Home > Software design >  Apply value to a dataframe after filtering another dataframe based on conditions
Apply value to a dataframe after filtering another dataframe based on conditions

Time:12-30

My question: There are two dataframes and the info one is in progress to build. What I want to do is filtering in reference dataframe based on the condition. When key is b, then apply value is 2 to the into table as whole column.

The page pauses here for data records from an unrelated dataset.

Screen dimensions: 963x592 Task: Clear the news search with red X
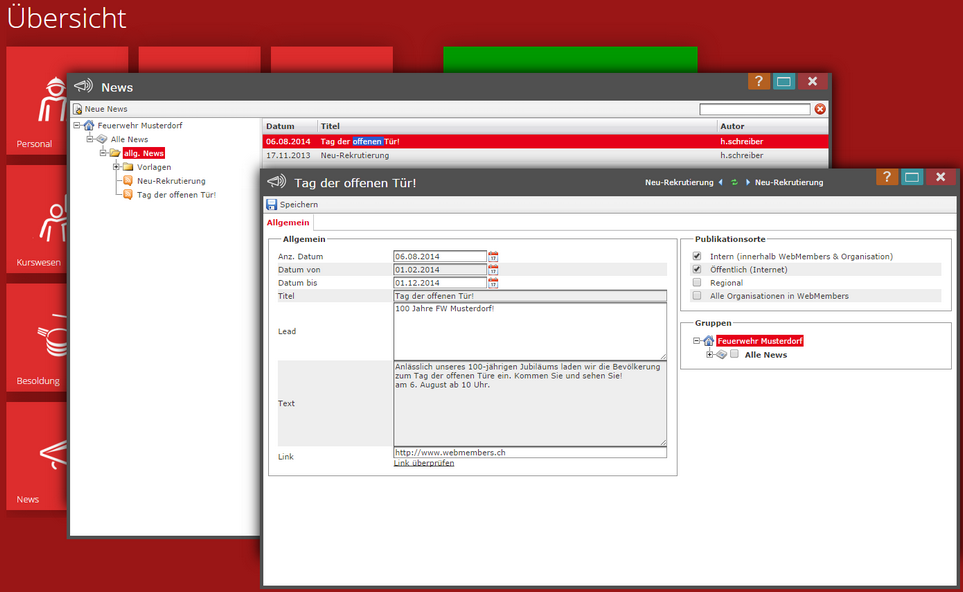tap(820, 109)
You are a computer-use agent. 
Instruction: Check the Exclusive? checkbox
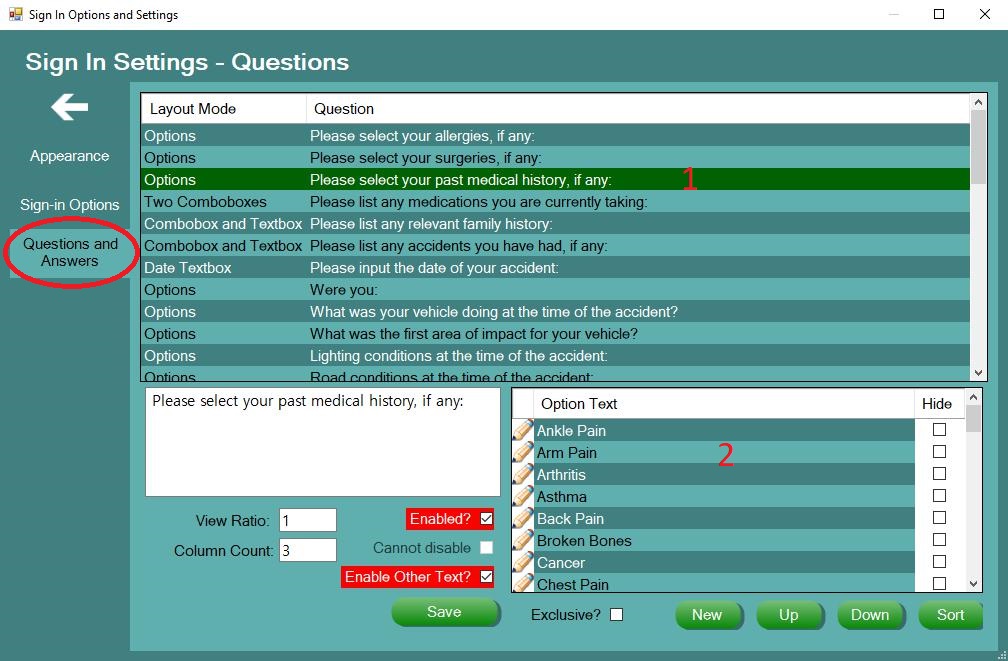[617, 615]
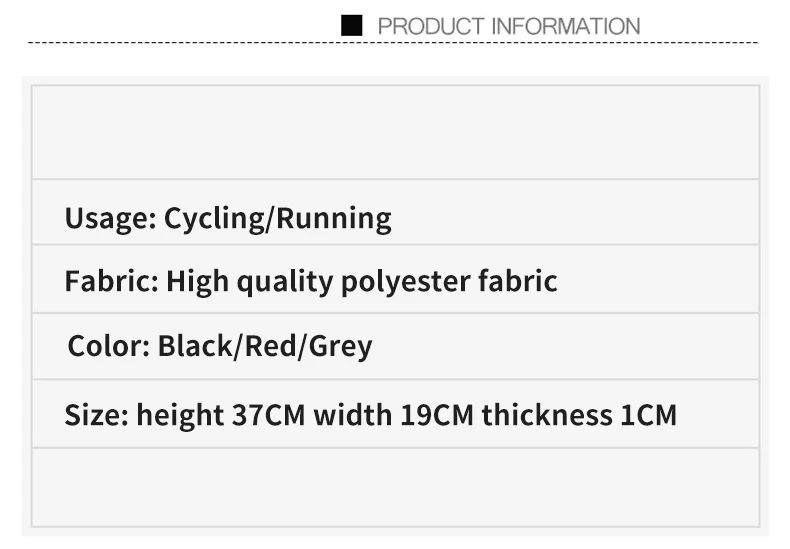Screen dimensions: 790x549
Task: Click the empty bottom row of the table
Action: [395, 487]
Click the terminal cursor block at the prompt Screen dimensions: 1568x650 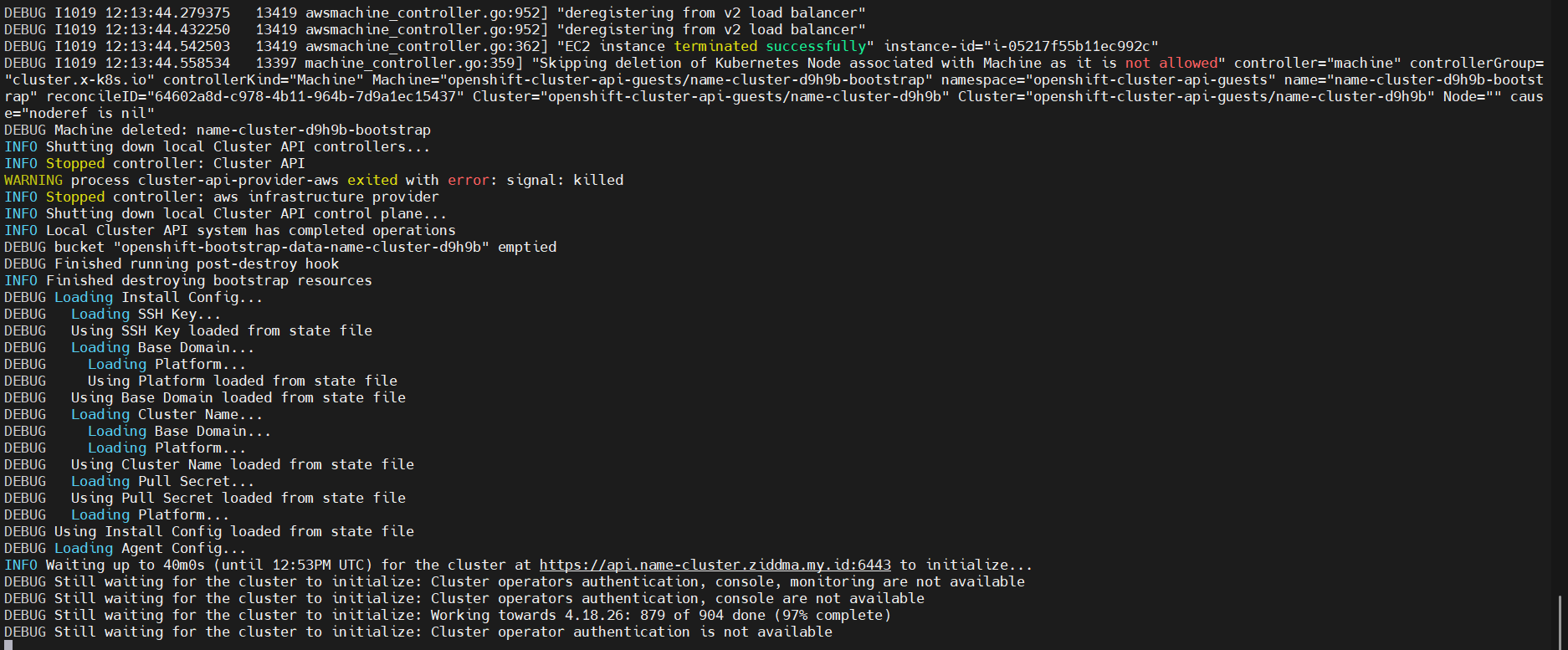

The output dataframe is the final one I want to do.

Dataframe (info)

 ----- ----- 
|  key|value|
 ----- ----- 
|    a|   10|
|    b|   20|
|    c|   50|
|    d|   40|
 ----- ----- 

Dataframe (Reference)

 ----- ----- 
|  key|value|
 ----- ----- 
|    a|   42|
|    b|    2|
|    c|    9|
|    d|  100|
 ----- ----- 

Below is the output I want: Dataframe (Output)

 ----- ----- ----- 
|  key|value|const|
 ----- ----- ----- 
|    a|   10|    2|
|    b|   20|    2|
|    c|   50|    2|
|    d|   40|    2|
 ----- ----- ----- 

I have tried several methods and below one is the latest one I tried, but system warm me that pyspark do not have loc function.

df_cal = (
    info
    .join(reference)
    .withColumn('const', reference.loc[reference['key']=='b', 'value'].iloc[0])
    .select('key', 'result', 'const')
)

df_cal.show()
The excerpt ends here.